I’m here at Yale and have great expectations. I’m looking forward to the future in ministry that is before. I expect I will enjoy a good life and help people when I’m finally ordained. These are some of my expectations. But I’m confused by things I’m doing to make it. I’m confused by the incredibly shallow relationship I’m involved in here. I’m making friends but don’t feel these relationships are genuine. How can they be? I’m carrying baggage and secrets. I can’t believe I’m here academically. How did I get here? There are these secrets I’m carrying about the things I’m doing and have done to make it here. This shit weights me down. I’m not sure I’m gonna make it thru this program. I’m hoping I will. I know I’ve got a lot of work to do. I’m guess you could say I’m also Expecting a Miracle.

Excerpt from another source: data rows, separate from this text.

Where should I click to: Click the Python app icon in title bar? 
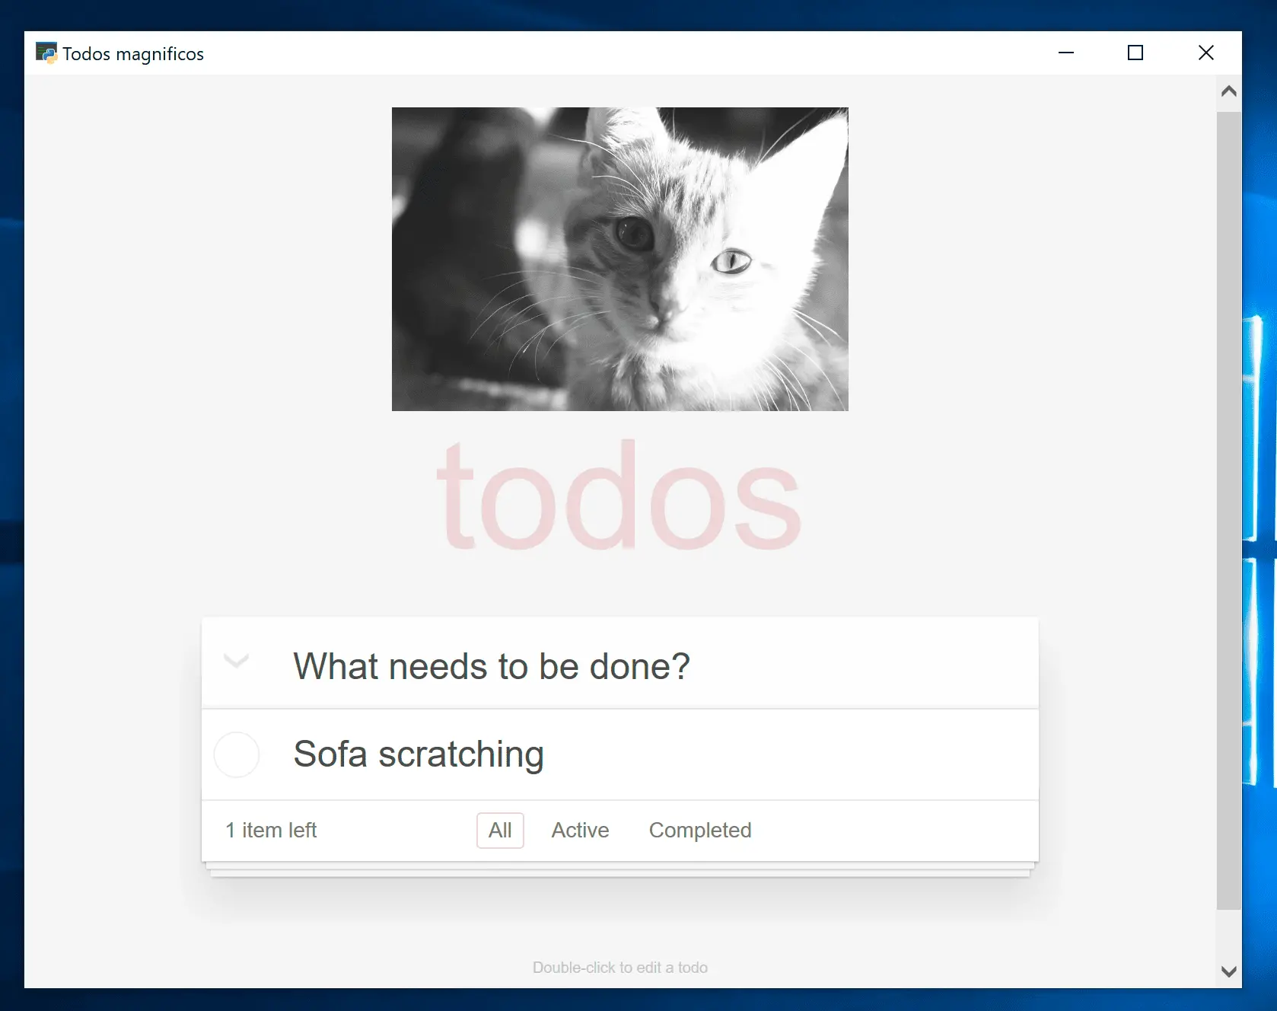click(x=46, y=53)
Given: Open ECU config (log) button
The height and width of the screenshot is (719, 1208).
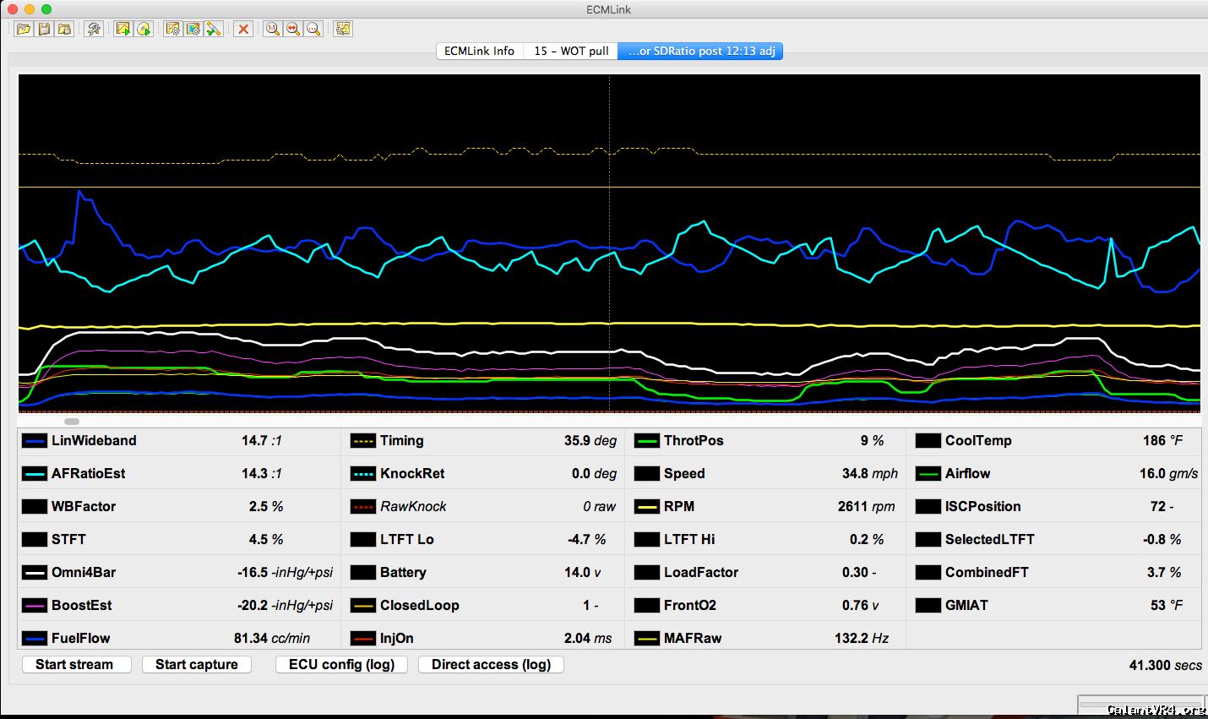Looking at the screenshot, I should tap(341, 665).
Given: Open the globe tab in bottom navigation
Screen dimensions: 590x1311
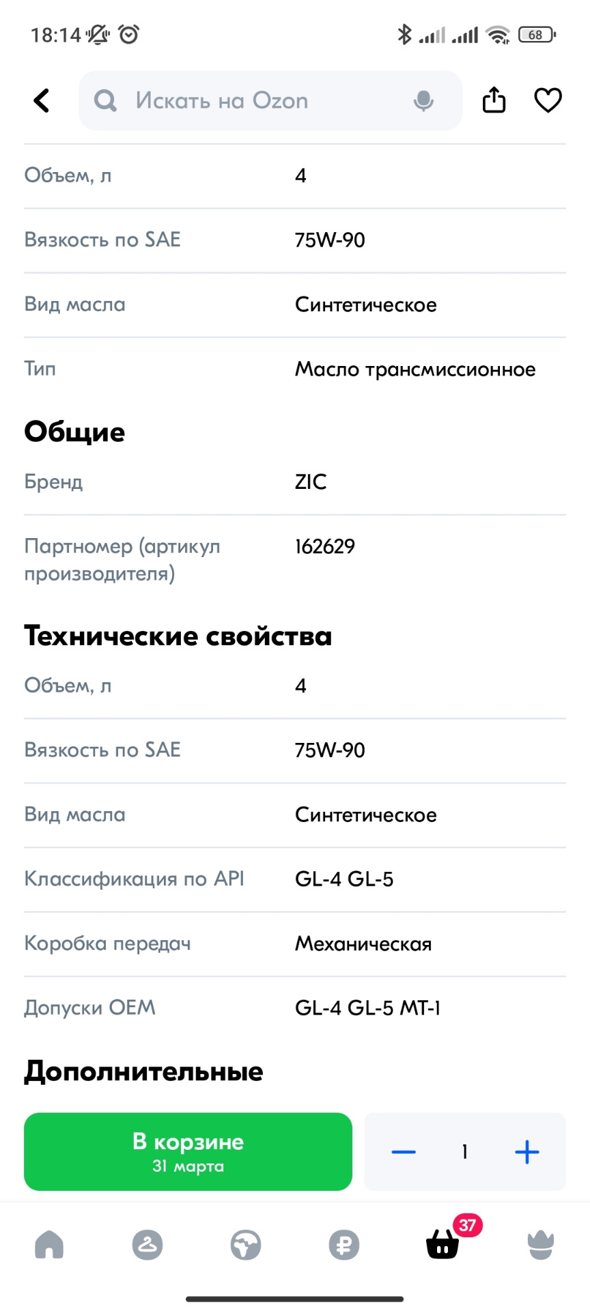Looking at the screenshot, I should tap(246, 1245).
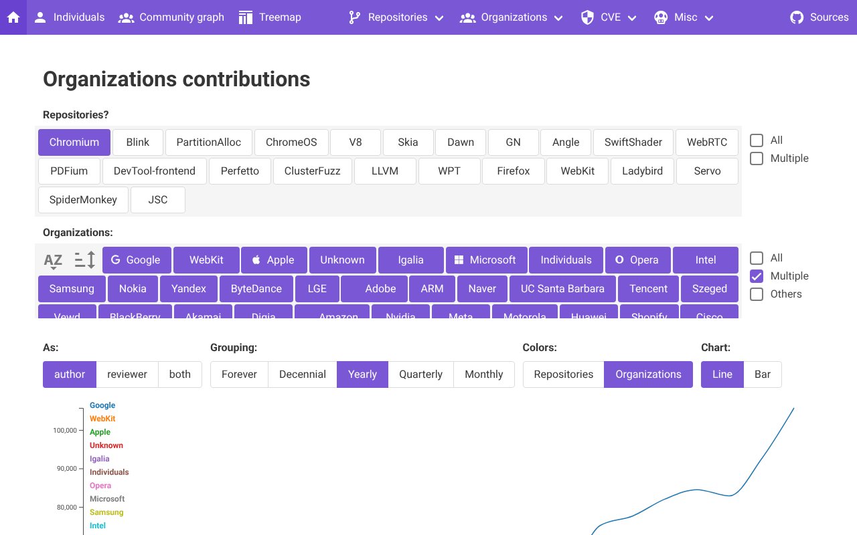Viewport: 857px width, 535px height.
Task: Expand the Repositories dropdown menu
Action: point(396,17)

I don’t fit in here. This is so different that A & T. I’m not special anymore. I feel lost and like I’m in over my head. I’m struggling to make it here and fit in. I don’t feel supported here. I’m not comfortable in My Own Skin here. I am doing things I never thought I’d do to make it. Making it and surviving here are everything to me. How did I get involved with this man who is taking sexual advantage of me? Not being comfortable in My Own Skin? Why did I stay in this relationship with this man even though I didn’t like him and certainly didn’t love him? Not being comfortable in My Own Skin. I’m not only getting a great theological education here at Yale. I’m learning the depths of darkness, despair and deception I have gone to and will go to when I’m not comfortable in My Own Skin.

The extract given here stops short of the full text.